Ja, das wäre eine elegante und einfache Lösung.

Gruß Hahnus


----------



## Matze001 (8 Oktober 2011)

Kannst ja mal in den Chat kommen, Volker und ich sind dort gerade, das Ergebnis kannst du ja dann hier in dem Beitrag niederschreiben.

Den Chat findest du oben in der Navileiste des Forums!

Grüße

Marcel


----------



## merlin (8 Oktober 2011)

Hallo

Ich verwende zur reinen Visualisierung atvise
(http://www.atvise.com/en/news/51-webmi2ads-atvise-embedded-web-server-for-beckhoff-plcs).

Kostet bei uns in Österreich 280€ und wie ich finde ist es für den Preis extrem genial.

sg
Tom


----------



## Hahnus (10 Oktober 2011)

@Merlin:
Danke- das sieht wirklich interessant aus.

GEGEBENE DATEN ->
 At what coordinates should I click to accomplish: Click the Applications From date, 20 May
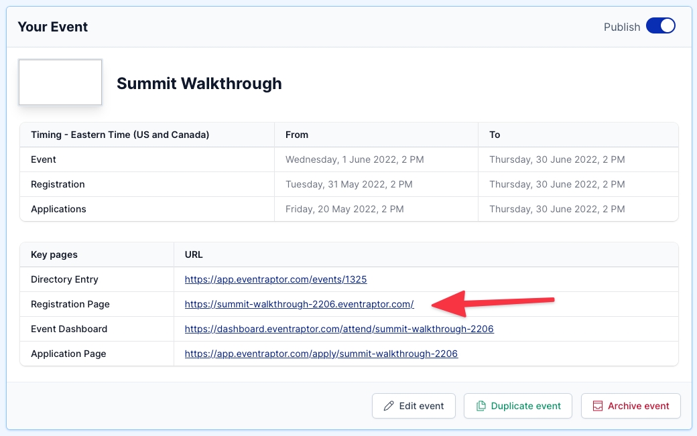point(344,209)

AUFGABENSTELLUNG ->
Nenne alle Benutzernamen, die im Textauszug in den datierten Beitragsüberschriften stehen.

LÖSUNG ->
Matze001, merlin, Hahnus